EXCERPTED DATA:
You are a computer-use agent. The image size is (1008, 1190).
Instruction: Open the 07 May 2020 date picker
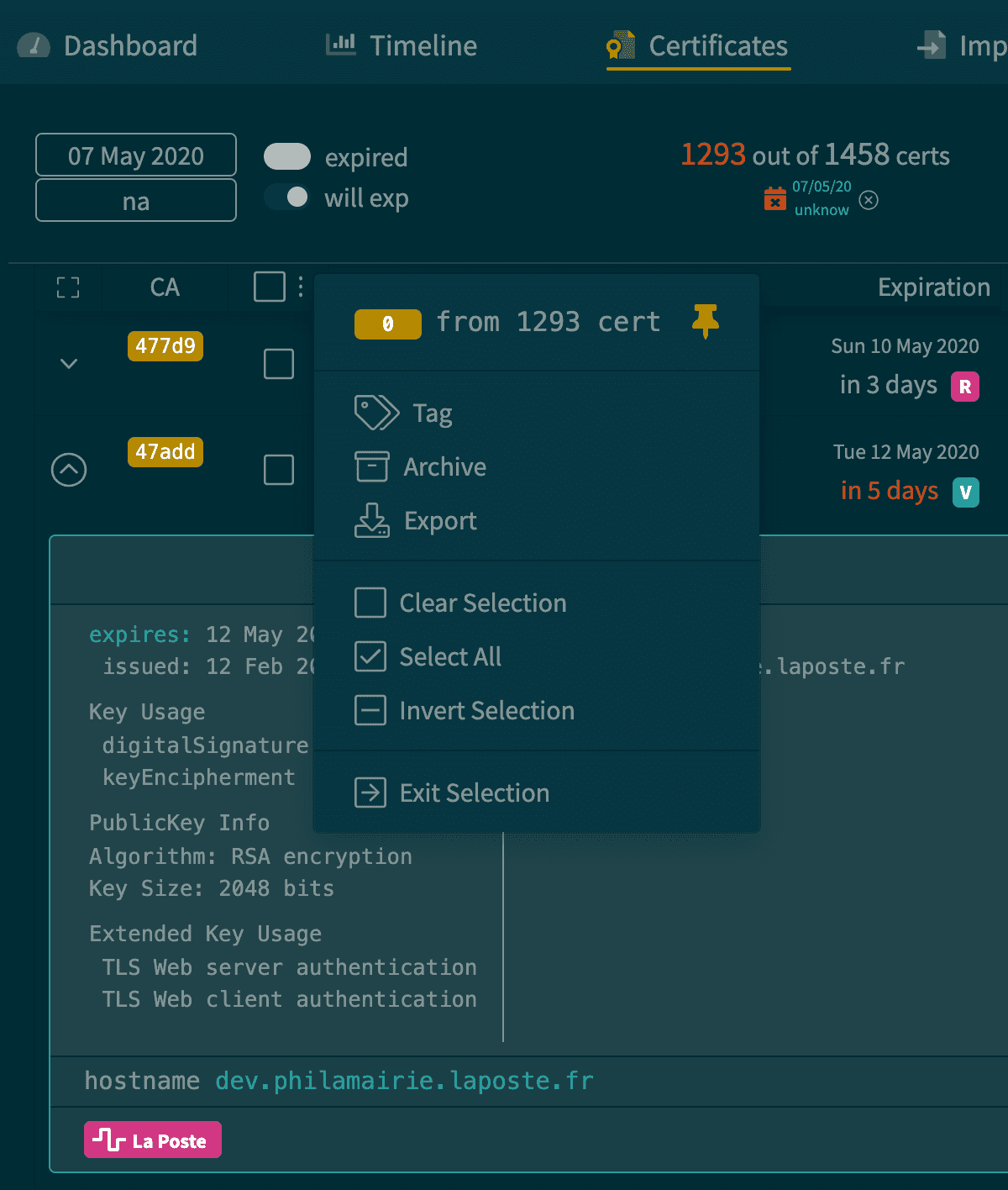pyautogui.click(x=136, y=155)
* * *
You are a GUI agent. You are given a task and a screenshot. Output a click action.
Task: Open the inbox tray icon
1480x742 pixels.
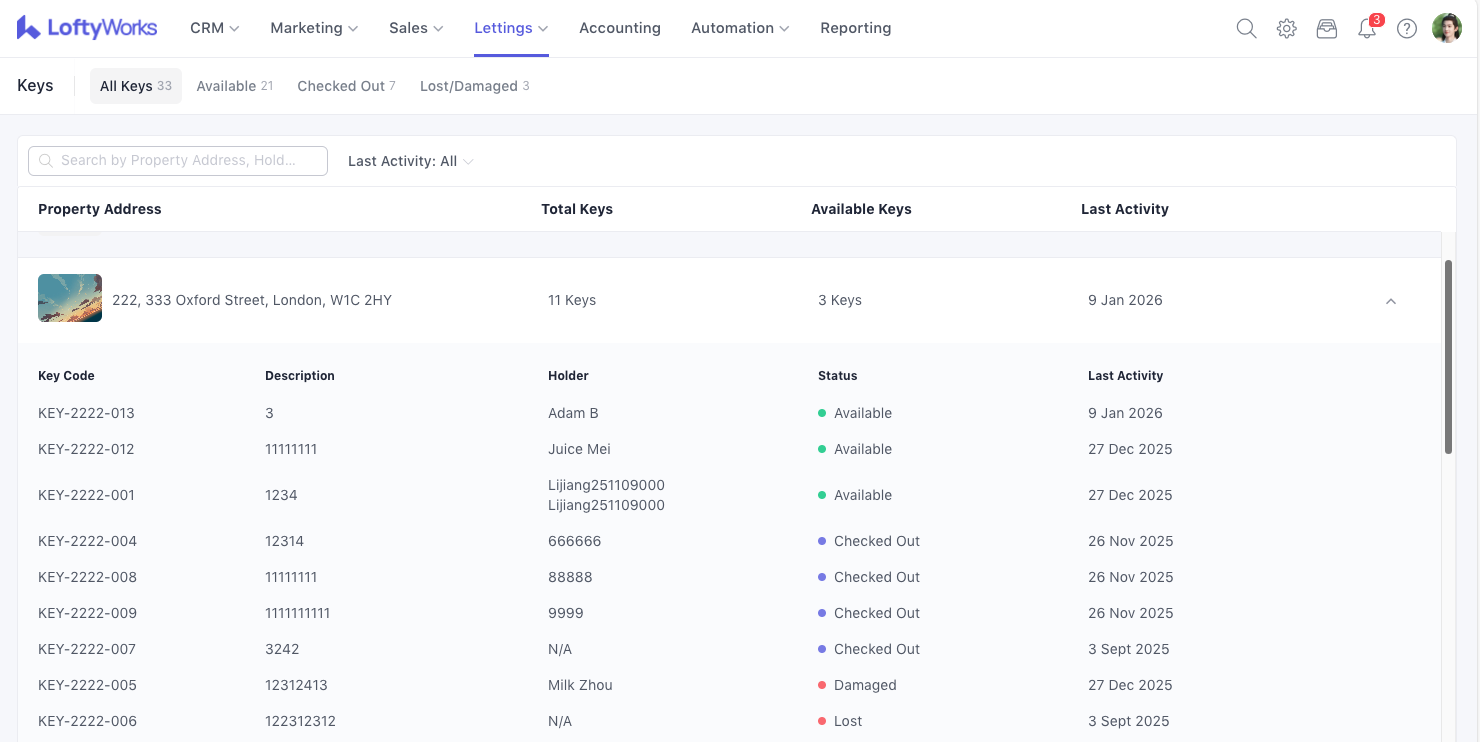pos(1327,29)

WORK ITEM: Where does "agent" occur in the data? Copy each line that has it.

EXERCISE OUTPUT:
You are a computer-use agent. The image size is (1008, 1190).
You are a GUI agent. You are given a task and a screenshot. Output a click action.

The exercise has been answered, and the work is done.